> Prompt
Wherever the word "Open" turns up in a line of the entries, copy that line.

> Records
______________________________

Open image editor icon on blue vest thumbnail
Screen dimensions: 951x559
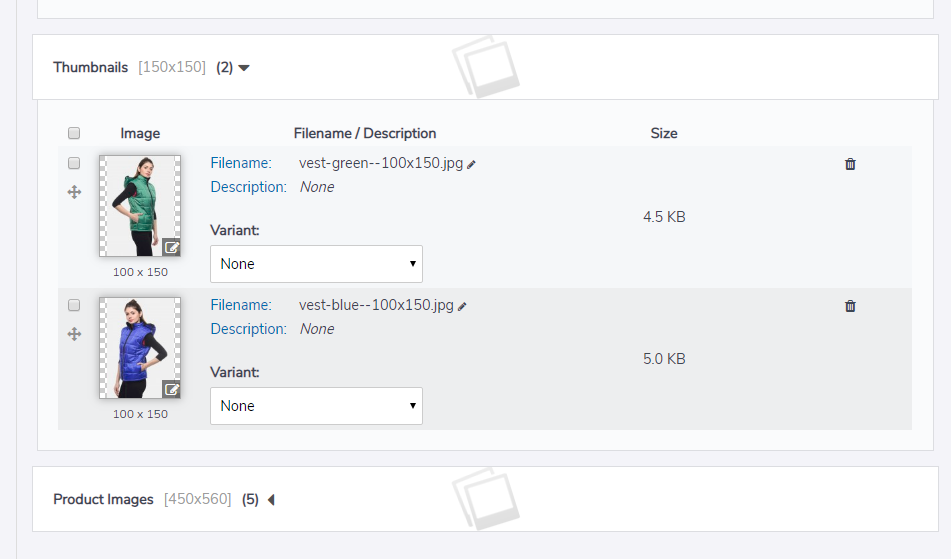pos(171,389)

______________________________

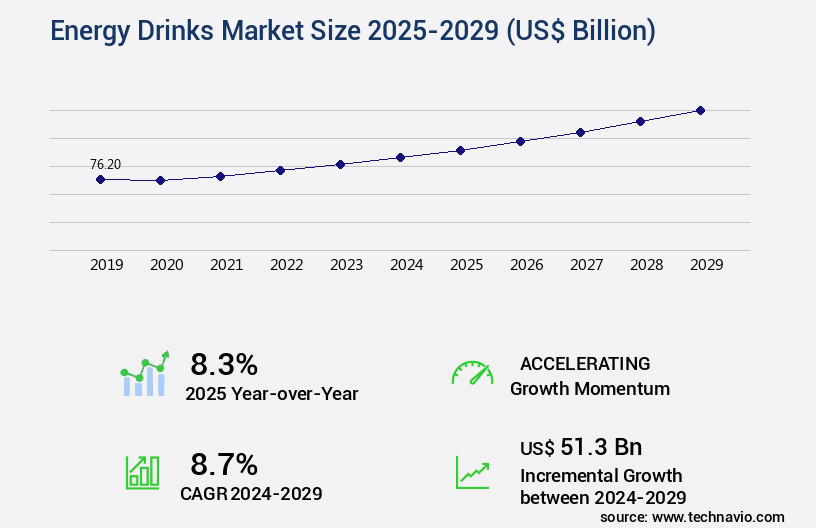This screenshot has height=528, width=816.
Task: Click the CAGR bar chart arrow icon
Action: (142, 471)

______________________________

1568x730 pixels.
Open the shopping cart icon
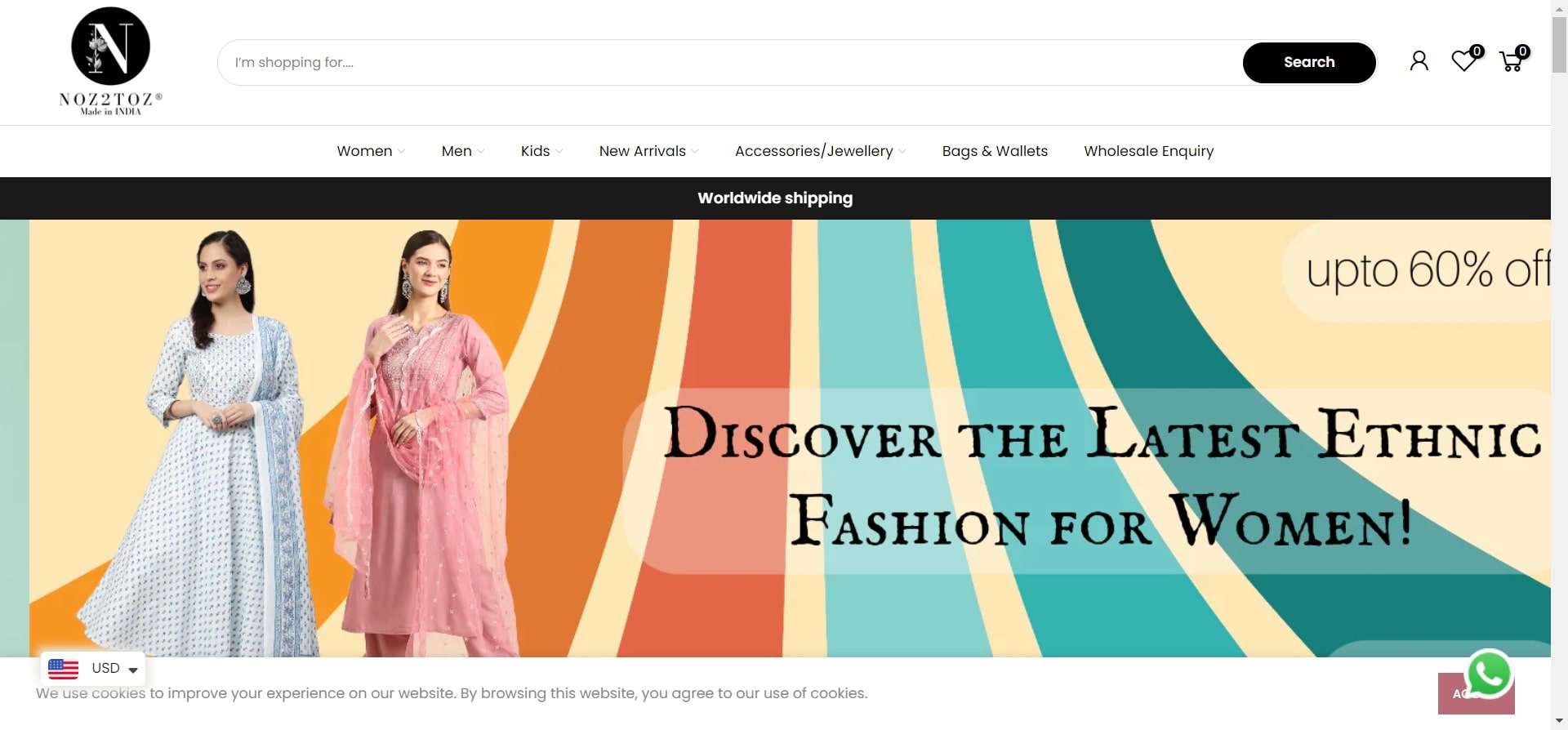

______________________________

> Your solution
Open image editor icon on blue vest thumbnail
Open the shopping cart icon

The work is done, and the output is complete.